IncomingCannonFire · 02/11/2018 18:45

Oh dear, he is making this very hard job of parenting 100 times harder.
You sound at the end of your tether.
Phone your health visitor and tell her what you have said here. Get her to come round and back you up as you tell your dp to back off. Can you get a friend or family to help?
This is your tiny helpless baby you need to protect here. Find that inner tiger mum.
Good luck we are here.

0ccamsRazor · 02/11/2018 18:46

Your new born baby will be using your breathing as a 'metronome', a way to tune into your breathing to help him take regular breaths. That is why they say that babies should sleep near the mother for the first six months.

Your partner knows jack shit about the needs of a baby.

You have these instincts for a reason, they help to keep your baby safe.

Keep your baby safe, keep her close and tell him to fuck off with his controlling shit.

When you are ready you may need to review this relationship.

He needs to be there for you, he needs to 'hold' you whilst you 'hold' your baby, holding meaning supporting, nuturing, loving.

Varmints · 02/11/2018 18:47

Yanbu, ltb!

MemoryOfSleep · 02/11/2018 18:58

As others have said, baby should be with you when sleeping. I presume from what you've said that you are breastfeeding? Lots of people who are unfamiliar with breastfed babies think that they should eat as often as formula fed babies do. This is wrong and can lead to supply drying up and baby being both upset and failing to thrive. Breastfed babies eat far more often, particularly in the early days. Tell him to get his head out of his backside and actually do the research.
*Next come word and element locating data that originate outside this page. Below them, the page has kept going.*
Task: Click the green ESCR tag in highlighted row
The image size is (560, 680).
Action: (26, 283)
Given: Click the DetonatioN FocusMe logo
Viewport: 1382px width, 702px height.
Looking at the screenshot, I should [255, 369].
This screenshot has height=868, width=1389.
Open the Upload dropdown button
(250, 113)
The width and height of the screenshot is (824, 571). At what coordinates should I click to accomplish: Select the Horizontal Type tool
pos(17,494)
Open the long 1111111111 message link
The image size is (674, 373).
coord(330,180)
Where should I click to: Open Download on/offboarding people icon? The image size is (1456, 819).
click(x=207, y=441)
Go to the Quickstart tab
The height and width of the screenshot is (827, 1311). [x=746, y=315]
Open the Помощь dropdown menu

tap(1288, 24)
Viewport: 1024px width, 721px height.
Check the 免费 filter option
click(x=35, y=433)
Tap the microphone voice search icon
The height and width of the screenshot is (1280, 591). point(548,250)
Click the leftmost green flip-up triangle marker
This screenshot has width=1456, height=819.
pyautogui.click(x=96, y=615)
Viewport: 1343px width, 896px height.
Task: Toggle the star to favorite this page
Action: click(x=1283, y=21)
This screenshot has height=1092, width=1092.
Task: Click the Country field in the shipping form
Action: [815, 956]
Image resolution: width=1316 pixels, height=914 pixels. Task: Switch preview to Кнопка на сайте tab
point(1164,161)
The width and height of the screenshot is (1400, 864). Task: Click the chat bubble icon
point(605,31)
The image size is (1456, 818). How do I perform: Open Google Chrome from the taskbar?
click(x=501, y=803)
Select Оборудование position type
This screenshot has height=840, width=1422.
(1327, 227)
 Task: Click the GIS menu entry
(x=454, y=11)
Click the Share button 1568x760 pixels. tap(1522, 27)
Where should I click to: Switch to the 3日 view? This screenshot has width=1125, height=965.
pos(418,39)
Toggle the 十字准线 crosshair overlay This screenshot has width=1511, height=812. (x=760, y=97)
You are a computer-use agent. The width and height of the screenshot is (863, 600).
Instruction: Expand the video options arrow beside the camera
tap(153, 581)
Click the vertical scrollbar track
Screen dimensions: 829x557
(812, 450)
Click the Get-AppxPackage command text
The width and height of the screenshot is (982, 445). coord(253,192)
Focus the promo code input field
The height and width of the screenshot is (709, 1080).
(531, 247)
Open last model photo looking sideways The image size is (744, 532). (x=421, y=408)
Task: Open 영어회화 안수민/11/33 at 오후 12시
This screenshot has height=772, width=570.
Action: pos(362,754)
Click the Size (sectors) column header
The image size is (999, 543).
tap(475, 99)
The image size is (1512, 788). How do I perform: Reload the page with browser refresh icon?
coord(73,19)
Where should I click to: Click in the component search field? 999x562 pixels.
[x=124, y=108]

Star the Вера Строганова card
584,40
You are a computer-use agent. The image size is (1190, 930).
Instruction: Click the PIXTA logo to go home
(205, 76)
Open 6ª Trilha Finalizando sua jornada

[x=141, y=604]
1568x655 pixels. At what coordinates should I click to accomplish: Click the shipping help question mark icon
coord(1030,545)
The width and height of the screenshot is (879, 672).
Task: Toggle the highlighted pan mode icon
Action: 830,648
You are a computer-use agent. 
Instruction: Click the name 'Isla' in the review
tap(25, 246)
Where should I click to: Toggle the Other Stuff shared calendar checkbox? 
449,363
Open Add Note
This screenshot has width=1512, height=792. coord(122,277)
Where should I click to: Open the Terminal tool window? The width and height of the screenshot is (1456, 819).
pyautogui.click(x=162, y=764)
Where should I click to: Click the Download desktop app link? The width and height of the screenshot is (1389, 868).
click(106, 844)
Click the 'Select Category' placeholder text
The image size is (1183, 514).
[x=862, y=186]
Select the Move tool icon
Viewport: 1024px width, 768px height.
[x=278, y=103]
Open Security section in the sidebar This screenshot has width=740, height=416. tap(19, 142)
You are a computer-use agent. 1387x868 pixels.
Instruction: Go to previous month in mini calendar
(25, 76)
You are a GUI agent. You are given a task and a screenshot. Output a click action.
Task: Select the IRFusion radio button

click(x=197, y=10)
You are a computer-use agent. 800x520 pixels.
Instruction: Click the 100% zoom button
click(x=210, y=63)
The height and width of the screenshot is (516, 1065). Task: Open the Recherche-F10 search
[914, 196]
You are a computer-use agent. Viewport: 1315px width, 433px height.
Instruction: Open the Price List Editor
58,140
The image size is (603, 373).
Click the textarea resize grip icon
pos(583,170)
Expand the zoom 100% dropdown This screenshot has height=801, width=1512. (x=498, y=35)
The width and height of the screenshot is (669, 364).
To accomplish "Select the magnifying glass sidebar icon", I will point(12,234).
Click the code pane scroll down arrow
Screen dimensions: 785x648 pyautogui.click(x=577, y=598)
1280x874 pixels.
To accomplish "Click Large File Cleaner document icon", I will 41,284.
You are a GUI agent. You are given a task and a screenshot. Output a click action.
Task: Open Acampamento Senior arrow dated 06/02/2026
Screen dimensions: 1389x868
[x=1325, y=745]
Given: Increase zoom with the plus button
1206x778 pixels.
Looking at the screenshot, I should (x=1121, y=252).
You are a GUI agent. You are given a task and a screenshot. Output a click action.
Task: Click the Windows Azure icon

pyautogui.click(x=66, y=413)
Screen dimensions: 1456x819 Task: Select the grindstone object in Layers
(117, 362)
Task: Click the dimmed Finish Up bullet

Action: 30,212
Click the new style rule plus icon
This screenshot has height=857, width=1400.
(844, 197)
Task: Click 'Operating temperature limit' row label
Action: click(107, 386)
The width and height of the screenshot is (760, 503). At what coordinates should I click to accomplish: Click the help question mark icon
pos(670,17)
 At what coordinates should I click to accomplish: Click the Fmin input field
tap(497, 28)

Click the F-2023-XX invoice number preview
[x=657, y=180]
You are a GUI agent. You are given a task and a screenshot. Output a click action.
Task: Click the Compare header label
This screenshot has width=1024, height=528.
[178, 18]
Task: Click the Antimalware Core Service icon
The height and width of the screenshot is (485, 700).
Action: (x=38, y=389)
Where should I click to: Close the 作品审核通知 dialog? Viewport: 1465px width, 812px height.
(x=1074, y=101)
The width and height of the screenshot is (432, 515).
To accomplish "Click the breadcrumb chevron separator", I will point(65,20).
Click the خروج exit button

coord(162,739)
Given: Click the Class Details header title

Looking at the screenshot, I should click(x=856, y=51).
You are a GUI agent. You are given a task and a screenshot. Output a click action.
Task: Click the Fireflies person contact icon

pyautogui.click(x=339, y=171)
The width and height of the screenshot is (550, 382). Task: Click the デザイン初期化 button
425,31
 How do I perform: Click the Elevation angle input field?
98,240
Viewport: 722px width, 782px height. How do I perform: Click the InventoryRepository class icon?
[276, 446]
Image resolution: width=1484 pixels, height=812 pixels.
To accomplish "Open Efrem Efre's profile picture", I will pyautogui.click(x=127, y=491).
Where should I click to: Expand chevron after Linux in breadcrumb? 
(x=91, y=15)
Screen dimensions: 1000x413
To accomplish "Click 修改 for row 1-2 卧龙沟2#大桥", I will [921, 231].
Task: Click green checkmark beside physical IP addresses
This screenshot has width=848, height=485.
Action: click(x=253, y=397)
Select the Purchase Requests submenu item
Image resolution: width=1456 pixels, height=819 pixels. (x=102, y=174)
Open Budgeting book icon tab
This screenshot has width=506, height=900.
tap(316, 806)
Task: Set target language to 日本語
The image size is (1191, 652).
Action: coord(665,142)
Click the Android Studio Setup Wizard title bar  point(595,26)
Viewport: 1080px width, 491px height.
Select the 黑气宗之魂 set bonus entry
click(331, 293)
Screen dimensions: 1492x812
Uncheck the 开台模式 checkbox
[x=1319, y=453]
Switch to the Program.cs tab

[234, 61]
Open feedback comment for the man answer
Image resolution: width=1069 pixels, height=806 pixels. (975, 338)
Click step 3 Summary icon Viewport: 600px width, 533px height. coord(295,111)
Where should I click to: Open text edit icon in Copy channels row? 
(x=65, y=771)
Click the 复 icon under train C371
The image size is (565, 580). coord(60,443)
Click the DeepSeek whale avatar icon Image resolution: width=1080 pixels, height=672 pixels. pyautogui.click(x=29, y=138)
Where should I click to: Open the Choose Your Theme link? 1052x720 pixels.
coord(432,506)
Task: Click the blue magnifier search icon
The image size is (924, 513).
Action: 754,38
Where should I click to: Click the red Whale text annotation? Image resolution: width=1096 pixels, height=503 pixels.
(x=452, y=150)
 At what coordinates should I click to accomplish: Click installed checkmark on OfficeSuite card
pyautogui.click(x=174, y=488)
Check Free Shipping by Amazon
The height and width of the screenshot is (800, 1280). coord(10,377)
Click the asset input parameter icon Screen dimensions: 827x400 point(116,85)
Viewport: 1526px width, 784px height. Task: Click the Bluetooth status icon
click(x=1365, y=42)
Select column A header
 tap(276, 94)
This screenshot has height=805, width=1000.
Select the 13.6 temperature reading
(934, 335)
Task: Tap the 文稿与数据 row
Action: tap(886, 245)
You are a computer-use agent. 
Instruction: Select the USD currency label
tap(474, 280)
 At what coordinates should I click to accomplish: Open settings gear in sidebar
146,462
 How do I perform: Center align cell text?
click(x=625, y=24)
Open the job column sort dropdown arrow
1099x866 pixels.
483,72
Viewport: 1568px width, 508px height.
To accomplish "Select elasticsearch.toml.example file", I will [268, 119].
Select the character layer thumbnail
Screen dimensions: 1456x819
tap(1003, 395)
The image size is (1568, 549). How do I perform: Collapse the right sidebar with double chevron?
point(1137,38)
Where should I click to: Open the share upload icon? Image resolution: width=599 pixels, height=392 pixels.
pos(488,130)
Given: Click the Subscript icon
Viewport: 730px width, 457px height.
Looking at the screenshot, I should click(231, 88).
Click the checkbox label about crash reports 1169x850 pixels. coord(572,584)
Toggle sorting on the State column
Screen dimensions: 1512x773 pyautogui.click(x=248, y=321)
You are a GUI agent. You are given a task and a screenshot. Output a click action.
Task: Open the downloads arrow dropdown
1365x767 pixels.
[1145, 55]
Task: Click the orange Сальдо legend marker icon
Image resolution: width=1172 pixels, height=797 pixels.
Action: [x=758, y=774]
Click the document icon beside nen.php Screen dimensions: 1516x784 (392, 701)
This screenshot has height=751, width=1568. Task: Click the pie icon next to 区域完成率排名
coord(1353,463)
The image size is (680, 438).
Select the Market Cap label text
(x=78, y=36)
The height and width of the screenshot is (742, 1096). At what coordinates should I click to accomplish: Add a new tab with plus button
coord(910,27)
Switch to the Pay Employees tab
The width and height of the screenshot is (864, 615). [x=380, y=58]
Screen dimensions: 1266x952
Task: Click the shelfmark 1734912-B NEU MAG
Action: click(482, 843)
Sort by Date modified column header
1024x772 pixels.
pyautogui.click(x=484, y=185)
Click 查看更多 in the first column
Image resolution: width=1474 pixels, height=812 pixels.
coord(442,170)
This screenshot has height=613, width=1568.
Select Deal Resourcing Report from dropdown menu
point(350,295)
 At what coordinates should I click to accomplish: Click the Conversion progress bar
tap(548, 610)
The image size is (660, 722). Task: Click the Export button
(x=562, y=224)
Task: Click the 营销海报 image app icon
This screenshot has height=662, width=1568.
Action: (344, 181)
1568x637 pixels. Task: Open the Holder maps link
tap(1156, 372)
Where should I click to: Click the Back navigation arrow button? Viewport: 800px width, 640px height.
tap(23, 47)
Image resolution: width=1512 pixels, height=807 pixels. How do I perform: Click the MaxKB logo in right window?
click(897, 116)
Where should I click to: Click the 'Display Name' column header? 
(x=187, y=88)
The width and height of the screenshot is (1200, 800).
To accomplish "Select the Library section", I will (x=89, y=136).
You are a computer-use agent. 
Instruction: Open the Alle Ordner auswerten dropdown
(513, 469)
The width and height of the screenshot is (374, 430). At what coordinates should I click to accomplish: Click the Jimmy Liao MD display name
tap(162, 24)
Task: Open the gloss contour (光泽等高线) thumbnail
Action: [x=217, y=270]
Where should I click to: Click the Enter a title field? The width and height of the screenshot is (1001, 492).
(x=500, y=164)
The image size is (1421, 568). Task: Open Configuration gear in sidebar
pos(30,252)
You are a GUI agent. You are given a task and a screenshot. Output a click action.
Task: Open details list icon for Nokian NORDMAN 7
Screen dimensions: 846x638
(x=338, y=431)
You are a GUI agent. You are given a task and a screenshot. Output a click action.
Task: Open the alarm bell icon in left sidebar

Be strong, OP. Good luck x

PenguindreamsofDraco · 02/11/2018 19:09

God this makes me anxious on your behalf - he's making you fight your instincts which are real, powerful and embedded by millenia of child rearing because they tell you what your child needs. Get help, & when you're stronger, get a lawyer and get shot.

Superduper13 · 02/11/2018 19:10

OP, I think you are so upset and angry as your instincts are (rightly) telling you one thing but your Dp is making you doubt yourself.
At this stage, being responsive to your baby is ssooo important for them developing a sense that they ar e loved and cared for , and also for establishing milk supply.
Also when babies are so young they have not developed a sense of cause and effect yet. At that young age they cry because they are unhappy (hungry, sore, lonely) and they stop crying when that need is met. They do not , however, realise that it’s their actions that have brought about this change (iykwim).

I wholeheartedly agree with @CountFosco, and this was pretty much the advice my midwife gave me after my first.
Good luck - you sound like a lovely mum and that you know what’s best for your baby xx

Notmorewashing · 02/11/2018 19:15

Get rid of this man!!! You and baby together 24/7 in the early days. Till about 4 months I say !!